I don’t want to give the impression that the Spy Museum is an irretrievably flawed experience. If it doesn’t cover every aspect of the intelligence field, what it does cover is truthful, interesting, and engaging. My cousins and I were at the museum for about two hours--Mother had allowed us 1½ hours for her to go and come back to get us--and we had to rush through the last third. As the Washington Post’s Michael O'Sullivan remarks, the museum’s exhibits do suggest, however implicitly, “that lying for a living isn't as easy as it sounds.” (I can attest, from personal experience, that it’s an isolating and often lonely occupation. Army people love to talk shop when they socialize, and we could only talk shop with our fellow spooks. That severely circumscribed our social interaction.) The exhibits obviously will change from time to time, of course, and there’ll be special displays on operations and events of significance, including current developments, as the staff sees them. The museum recommends ordering advanced tix (which can be done on line at www.spymuseum.org) that are date-and-time-specific. (There are plenty of eating places nearby, including the museum’s own restaurants, the Spy City Café and Zola, where you can while away an hour or two. The Crime & Punishment Museum is nearby, and the Portrait Gallery and American Art Museum across the street are free.)

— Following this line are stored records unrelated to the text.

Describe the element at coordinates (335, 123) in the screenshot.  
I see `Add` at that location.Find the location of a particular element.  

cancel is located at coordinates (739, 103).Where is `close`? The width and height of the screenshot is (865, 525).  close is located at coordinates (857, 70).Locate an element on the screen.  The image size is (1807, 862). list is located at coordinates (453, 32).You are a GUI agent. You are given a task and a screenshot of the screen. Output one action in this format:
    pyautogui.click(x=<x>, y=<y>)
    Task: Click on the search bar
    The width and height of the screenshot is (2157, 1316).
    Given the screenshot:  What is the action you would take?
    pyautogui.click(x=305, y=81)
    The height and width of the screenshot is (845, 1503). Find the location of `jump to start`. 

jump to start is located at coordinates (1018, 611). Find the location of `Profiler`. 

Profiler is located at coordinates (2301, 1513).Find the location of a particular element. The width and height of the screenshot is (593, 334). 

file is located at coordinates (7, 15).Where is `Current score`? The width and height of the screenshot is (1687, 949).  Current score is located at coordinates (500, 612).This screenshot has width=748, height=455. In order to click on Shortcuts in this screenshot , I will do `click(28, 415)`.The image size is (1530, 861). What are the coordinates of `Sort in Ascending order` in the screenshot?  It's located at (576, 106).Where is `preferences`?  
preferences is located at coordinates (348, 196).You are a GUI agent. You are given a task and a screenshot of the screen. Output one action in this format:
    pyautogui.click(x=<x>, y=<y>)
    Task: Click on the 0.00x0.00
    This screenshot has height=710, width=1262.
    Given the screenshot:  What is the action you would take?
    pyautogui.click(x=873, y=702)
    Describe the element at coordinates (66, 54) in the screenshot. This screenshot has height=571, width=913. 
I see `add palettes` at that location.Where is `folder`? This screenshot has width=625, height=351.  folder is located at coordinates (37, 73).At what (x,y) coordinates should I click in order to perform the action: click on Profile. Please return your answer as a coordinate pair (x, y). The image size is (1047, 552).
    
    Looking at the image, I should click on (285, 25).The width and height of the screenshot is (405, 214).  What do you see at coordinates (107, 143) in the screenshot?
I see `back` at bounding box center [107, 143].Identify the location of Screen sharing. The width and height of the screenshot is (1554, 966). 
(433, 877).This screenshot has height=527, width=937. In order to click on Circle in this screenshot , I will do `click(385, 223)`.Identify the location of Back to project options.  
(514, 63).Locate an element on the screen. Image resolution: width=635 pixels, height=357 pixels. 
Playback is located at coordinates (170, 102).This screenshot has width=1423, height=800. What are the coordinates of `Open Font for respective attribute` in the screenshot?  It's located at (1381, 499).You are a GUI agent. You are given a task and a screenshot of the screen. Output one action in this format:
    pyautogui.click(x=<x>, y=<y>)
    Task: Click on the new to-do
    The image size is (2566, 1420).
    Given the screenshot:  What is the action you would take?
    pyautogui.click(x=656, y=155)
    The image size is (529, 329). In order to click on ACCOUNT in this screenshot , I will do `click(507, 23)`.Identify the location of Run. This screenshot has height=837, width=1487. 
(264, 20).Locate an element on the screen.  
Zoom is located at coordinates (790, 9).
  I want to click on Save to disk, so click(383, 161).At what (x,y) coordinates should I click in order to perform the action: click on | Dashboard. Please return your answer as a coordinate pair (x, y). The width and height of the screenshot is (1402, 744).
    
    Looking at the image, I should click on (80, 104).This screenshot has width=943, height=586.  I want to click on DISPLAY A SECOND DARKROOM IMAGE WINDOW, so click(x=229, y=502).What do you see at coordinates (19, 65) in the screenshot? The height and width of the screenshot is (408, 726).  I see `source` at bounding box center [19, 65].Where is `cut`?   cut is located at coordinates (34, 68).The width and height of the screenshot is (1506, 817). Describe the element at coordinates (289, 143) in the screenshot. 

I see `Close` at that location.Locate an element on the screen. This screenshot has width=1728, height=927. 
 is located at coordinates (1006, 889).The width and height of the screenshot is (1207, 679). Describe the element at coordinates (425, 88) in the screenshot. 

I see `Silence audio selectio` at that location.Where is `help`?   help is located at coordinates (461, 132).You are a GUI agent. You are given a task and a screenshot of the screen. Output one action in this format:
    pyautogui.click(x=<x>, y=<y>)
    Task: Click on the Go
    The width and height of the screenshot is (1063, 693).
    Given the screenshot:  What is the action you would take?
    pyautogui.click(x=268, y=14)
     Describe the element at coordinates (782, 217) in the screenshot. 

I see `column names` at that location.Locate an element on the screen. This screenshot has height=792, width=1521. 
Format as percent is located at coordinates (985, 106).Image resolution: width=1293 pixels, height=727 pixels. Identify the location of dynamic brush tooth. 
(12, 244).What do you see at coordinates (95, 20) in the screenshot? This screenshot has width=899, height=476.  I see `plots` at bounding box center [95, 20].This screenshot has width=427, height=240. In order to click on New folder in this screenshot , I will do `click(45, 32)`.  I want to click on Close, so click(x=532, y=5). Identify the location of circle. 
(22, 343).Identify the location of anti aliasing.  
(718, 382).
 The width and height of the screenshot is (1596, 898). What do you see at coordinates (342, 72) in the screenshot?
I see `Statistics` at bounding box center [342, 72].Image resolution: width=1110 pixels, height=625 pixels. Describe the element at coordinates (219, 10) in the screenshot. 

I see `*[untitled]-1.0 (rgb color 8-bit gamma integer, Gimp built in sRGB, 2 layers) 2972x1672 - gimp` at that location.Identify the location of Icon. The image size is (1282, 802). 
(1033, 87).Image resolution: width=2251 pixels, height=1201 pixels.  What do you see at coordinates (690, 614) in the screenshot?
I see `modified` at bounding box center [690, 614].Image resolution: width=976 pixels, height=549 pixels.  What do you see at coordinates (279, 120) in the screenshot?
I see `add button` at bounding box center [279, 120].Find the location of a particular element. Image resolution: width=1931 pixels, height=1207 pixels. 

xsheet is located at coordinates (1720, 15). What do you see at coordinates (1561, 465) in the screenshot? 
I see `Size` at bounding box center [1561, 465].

It’s clear that the spy genre is still popular in storytelling. The Bond movies are still going strong (though I don’t find the new ones, since the demise of the Soviet Union as a foe, as much fun as the old ones with Connery and Moore--which Spike, the cable net, makes a habit of running regularly), John Le Carré is still writing spy thrillers (though they, too, aren’t as engrossing as his classics like Tinker, Tailor, Soldier, Spy and Smiley’s People), and a popular cable series is about an ex-spy in the “equalizer” biz now. Earlier this month, I watched an episode of one of the regular broadcast series that was plotted around an old Cold War espionage intrigue, with a former deputy CIA director involved with elements of the Stasi, the East German secret police. There’s still something in us that gravitates to the old spy tales. Back when I was still in college, when the Cold War was at its height, my dad was a diplomat in Germany. In 1968, East Germany published a book called Who’s Who in CIA (yes, that was its slightly ungrammatical title), which purported to list everyone in “the civil and military branches of the secret services of the USA in 120 countries.” Back in Washington, everyone rushed to see who was in the book. If you were named, you were “somebody” around town; if not, you were in the out crowd. Dad, who was a cultural attaché and wasn’t involved with any kind of intelligence work, was listed. (He went out and bought a copy of the book, of course.) Interestingly, the book has my dad’s bio details essentially correct, except for one small inaccuracy. For his military service during WWII, the book asserts that Dad was a captain in the CIC, the Counterintelligence Corps (the precursor to Military Intelligence Branch, in which I served thirty years later). In truth, Dad was an artillery battery commander; after VE day, during the beginning of the Occupation--before he was shipped to the Pacific--he was detailed briefly to the CIC because he spoke German, which the army needed to interrogate German detainees they suspected of having been Nazis or Reich officials. That was the extent of my father’s intelligence work for the United States. The ironic coda to the story is that the actual CIA officer in the Bonn embassy (whom I won’t name, though I suspect she’s dead by now)--not an agent, of course, because her position was overt--isn’t listed in the book.

1 comment:

  1. On 23 February 2022, the New York Times ran an obituary of Peter Earnest, the first executive director of the International Spy Museum, who died on 13 February.

    Earnest died in Arlington, Va., of congestive heart failure. He was 88 at his death and ran the museum from 2002 to 2017.